-- begin SELECTED EXTRACT --

DOI: 10.3987/COM-09-11780
Formation Pathway of Novel Cycloadduct Obtained by Reaction of 3,5-Disubstituted 4-Oxo-4H-pyrazole 1,2-Dioxide with Dimethyl Acetylenedicarboxylate

Yasuyuki Yoshitake, Koki Yamaguchi, and Kazunobu Harano*

Laboratory of Molecular Design, Sojo University, 4-22-1, Ikeda, Kumamoto-shi, 860-0082, Japan

Abstract
A new formation pathway via [3,3]-sigmatropic rearrangement of the 1,3-dipolar reaction product was proposed for the novel nitrogen-free compound formed from the reaction of 3,5-disubstituted 4-oxo-4H-pyrazole 1,2-dioxide with dimethyl acetylenedicarboxylate.

INTRODUCTION
Freeman et al. reported that the reaction of 2-methyl-5-phenyl-4-oxo-4H-pyrazole 1,2-dioxide (1a) with dimethyl acethylenedicarboxylate (2) gave a nitrogen-free compound, 4-oxo-8-oxabicyclo[3.2.1]octa-2,6-diene derivative (6a) via intermediates 4a and 5a in place of the normal 1,3-dipolar reaction product (3a) and 6a was also obtained from the reaction of the mono N-oxide (1am) with 2.1

However, it is doubtful that the proposed reaction mechanism involves a thermally forbidden 1,3-sigmatropic rearrangement (3a -> 4) of the N-O bond. The semiempirical molecular orbital (MO) calculation could not reproduce the proposed reaction mechanism i.e., formation of the 1,3-rearrangement reaction product.2
In this paper, a possible thermally allowed pathway is discussed on the basis of the frontier molecular orbital (FMO) analysis and MO calculations.

RESULTS AND DISCUSSION
In order to confirm the structure of the nitrogen-free compound (6a), we have made a single crystal, and performed X-ray crystallographic analysis. As shown in Figure 1, the formation of 1,8-oxabicyclo[3.2.1]octa-3,6-dien-2-one skeleton could be confirmed, suggesting that the 1,3-dipolar reactions occurred at the methyl nitrone moiety3b if the 1,3-shift mechanism would be operating.

-- end SELECTED EXTRACT --

§ **SET PROBLEM A**
Rewrite the cycloadduct article's passage between "However, it is" and "and MO calculations.", inclusive, swapping "reproduce" for "replicate".
§ **SET PROBLEM B**
Write the next part of the cycloadduct article, picking up right after its last sentence.

-- begin SUPPLIED INFORMATION --

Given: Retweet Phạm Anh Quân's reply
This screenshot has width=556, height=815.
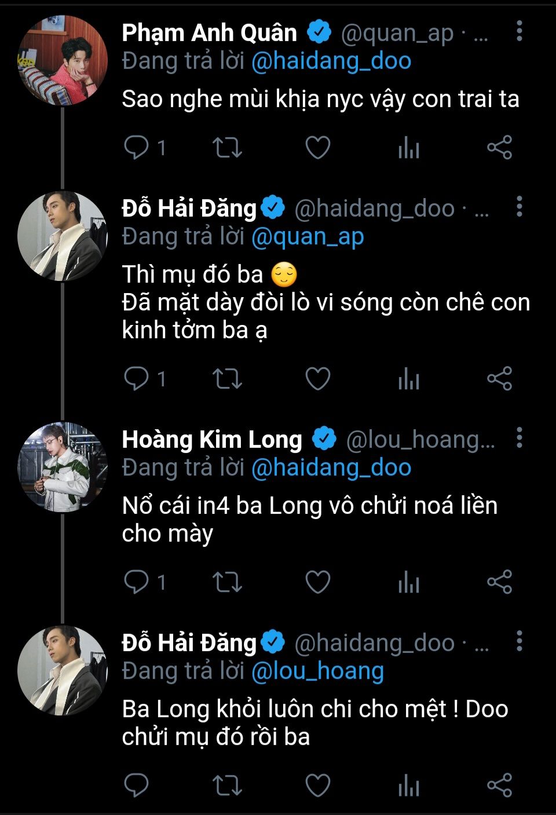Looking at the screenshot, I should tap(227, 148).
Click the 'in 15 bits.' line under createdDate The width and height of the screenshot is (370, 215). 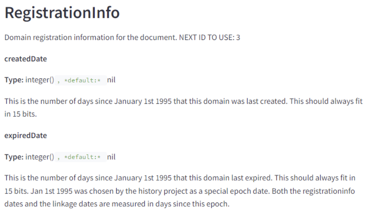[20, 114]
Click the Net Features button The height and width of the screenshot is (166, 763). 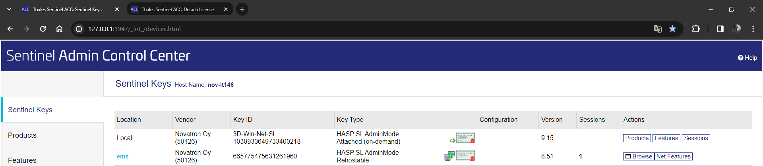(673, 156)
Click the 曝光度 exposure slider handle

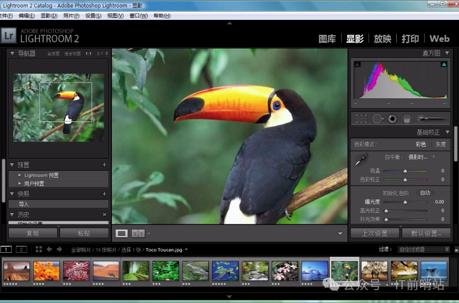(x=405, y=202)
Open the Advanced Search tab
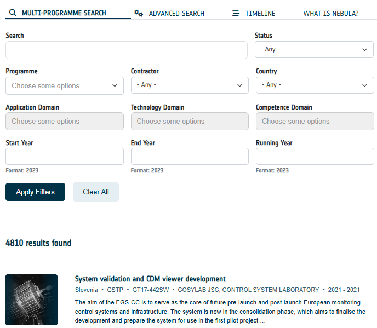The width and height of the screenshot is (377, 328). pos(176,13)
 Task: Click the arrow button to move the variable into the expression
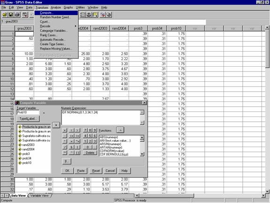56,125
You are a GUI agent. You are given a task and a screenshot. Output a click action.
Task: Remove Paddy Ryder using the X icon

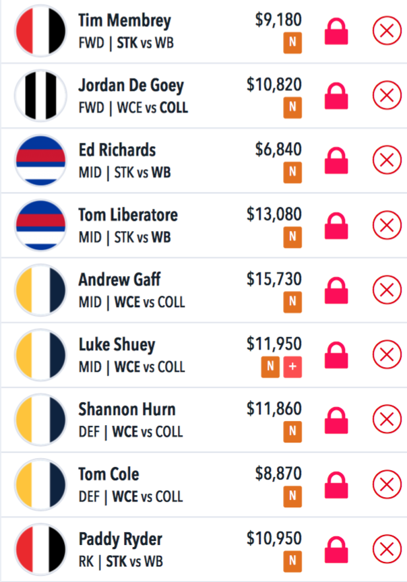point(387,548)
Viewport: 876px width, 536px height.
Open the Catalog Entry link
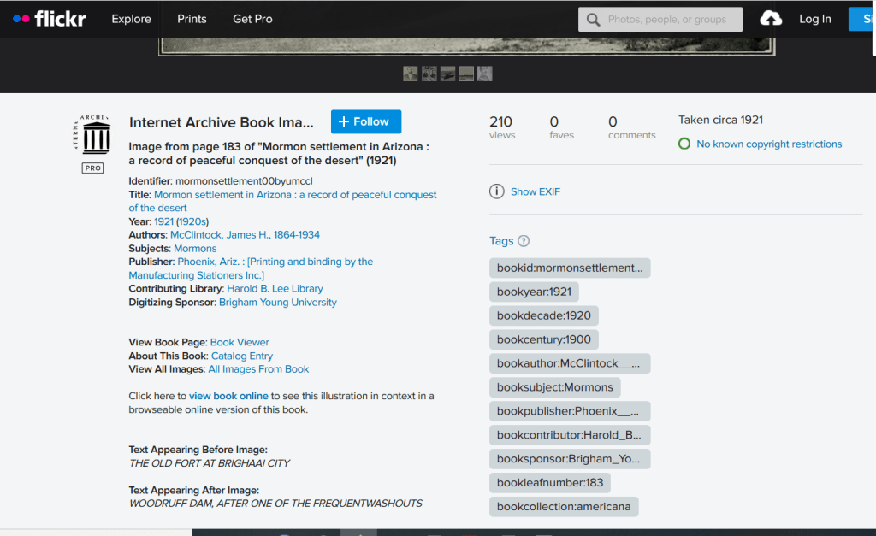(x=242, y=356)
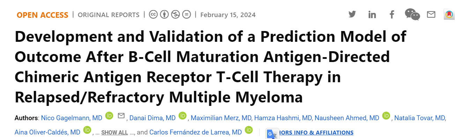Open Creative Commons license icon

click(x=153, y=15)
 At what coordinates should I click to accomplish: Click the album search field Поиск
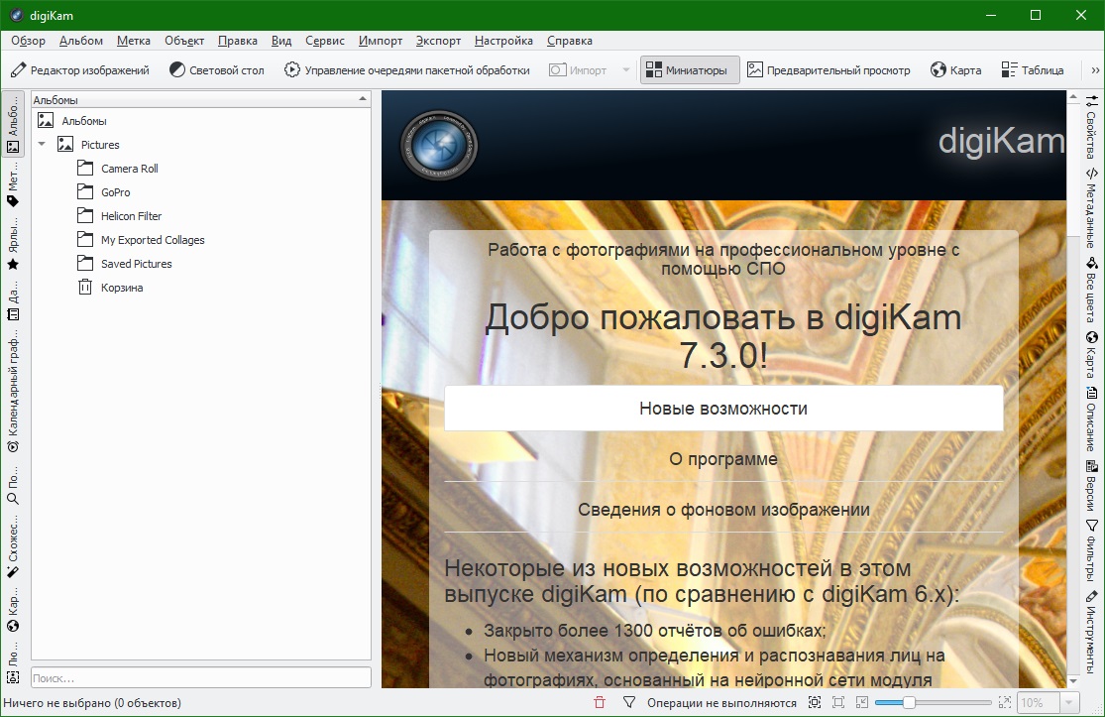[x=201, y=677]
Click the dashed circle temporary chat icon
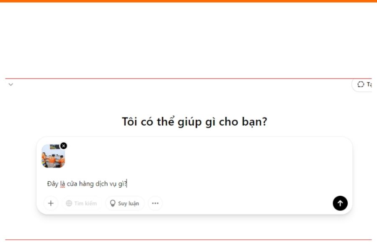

-- end SUPPLIED INFORMATION --
-- begin SUPPLIED INFORMATION --

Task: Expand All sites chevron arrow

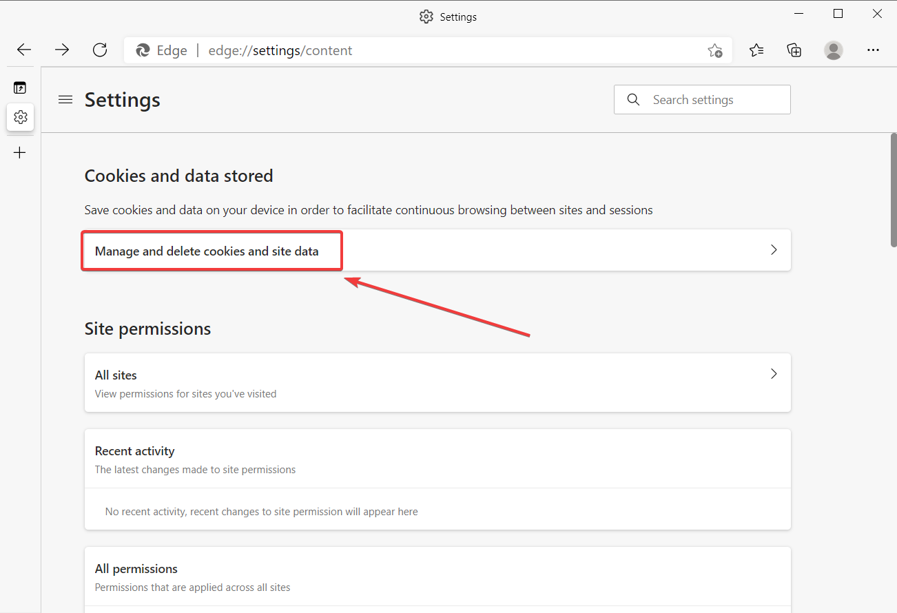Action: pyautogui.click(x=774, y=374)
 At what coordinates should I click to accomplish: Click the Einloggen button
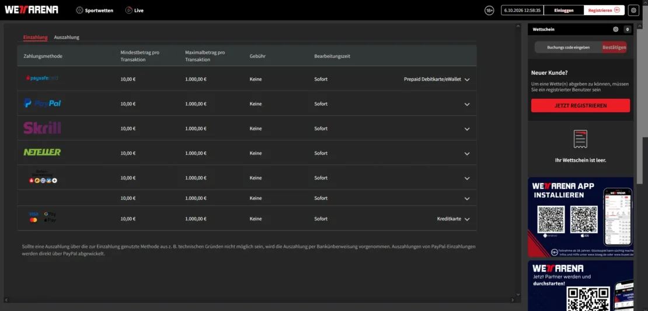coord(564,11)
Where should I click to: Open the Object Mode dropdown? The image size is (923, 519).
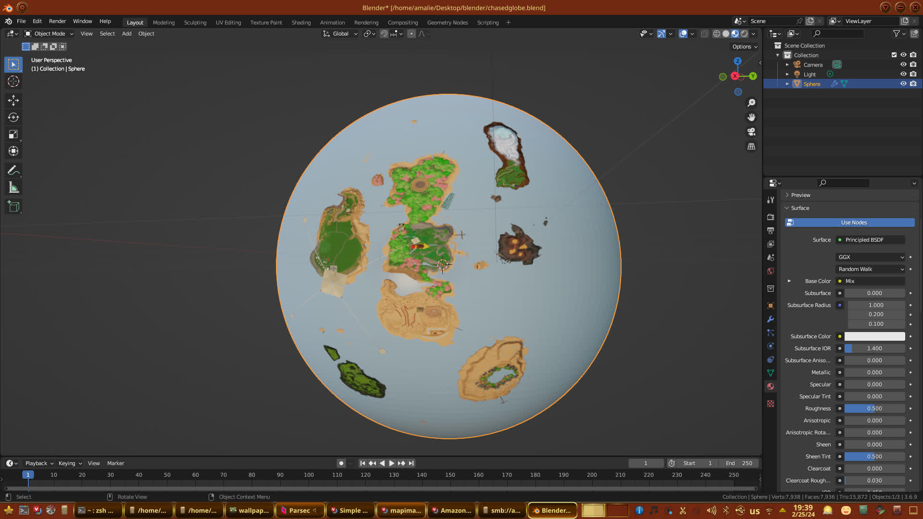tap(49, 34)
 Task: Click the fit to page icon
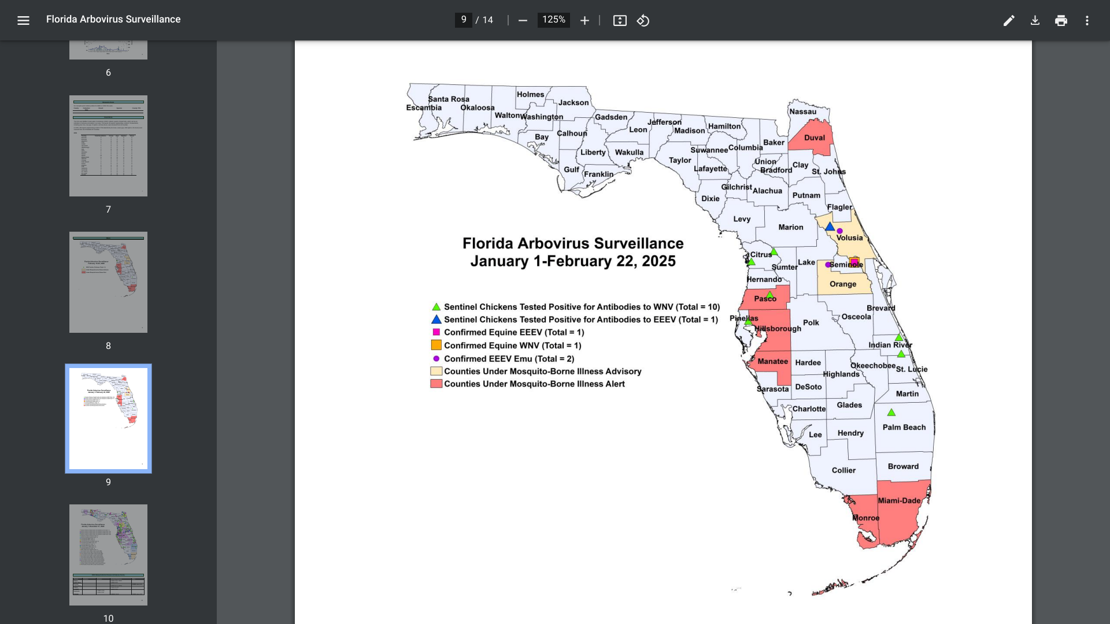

-- end SUPPLIED INFORMATION --

§ **WRITTEN REPLY A**
However, it is doubtful that the proposed reaction mechanism involves a thermally forbidden 1,3-sigmatropic rearrangement (3a -> 4) of the N-O bond. The semiempirical molecular orbital (MO) calculation could not replicate the proposed reaction mechanism i.e., formation of the 1,3-rearrangement reaction product.2
In this paper, a possible thermally allowed pathway is discussed on the basis of the frontier molecular orbital (FMO) analysis and MO calculations.

§ **WRITTEN REPLY B**
In connection with the neutral-type reaction
4 behavior of 3,5-bis(methoxycarbonyl)-4-oxo-4H-pyrazole 1,2-dioxide (1b) towards electron-deficient dipolarophiles,3,5 the reaction of 1b with dimethyl acethylenedicarboxylate (2) was studied with intention of obtaining a corresponding 1:2 cycloadduct (8).3c

Contrary to our expectation, the products obtained from the reaction of 1b with 2 were a nitrogen free compound, 4-oxo-8-oxa-bicyclo[3.2.1]octa-2,6-diene derivative (6b) and an isoxazole derivative (7) (see Figure 2). The structure of 6b was established on the basis of the NMR spectral data for 6a.
On the basis of the molecular orbital theory,
7 we tried to explain the reaction mechanism using thermally allowed pericyclic reactions.
Inspection of the primary 1,3-dipolar reaction product (
3a,b) indicates that the cycloadduct has a 1,5-diene system suitable for thermally allowed [3,3]-sigmatropic rearrangement (Scheme 3).

If the [3,3]-sigmatropic shift occurred, 5-oxo-2,3-diazabicyclo[2.1.1]hex-2-ene-2-oxide skeleton 9 may be produced. The rearrangement product 9 is assumed to be an 1,3-dipolar cycloadduct of nitrous oxide and a cyclopropanone derivative which acts as a 1,3-dipole8,9 (Figure 3).

Therefore, the extrusion reaction of N2O is retro 1,3-dipolar reaction of the [3,3]-sigmatropic rearrangement product 9. Thus formed cyclobutene 10 readily undergoes electrocyclic reaction to give a butadiene moiety. The resulting penta-2,4-dienal 11 may cyclize to a pyran derivative 5b, which acts as 4π diene to give the final product 6. The FMO interaction for the final cycloaddition is depicted in Scheme 3.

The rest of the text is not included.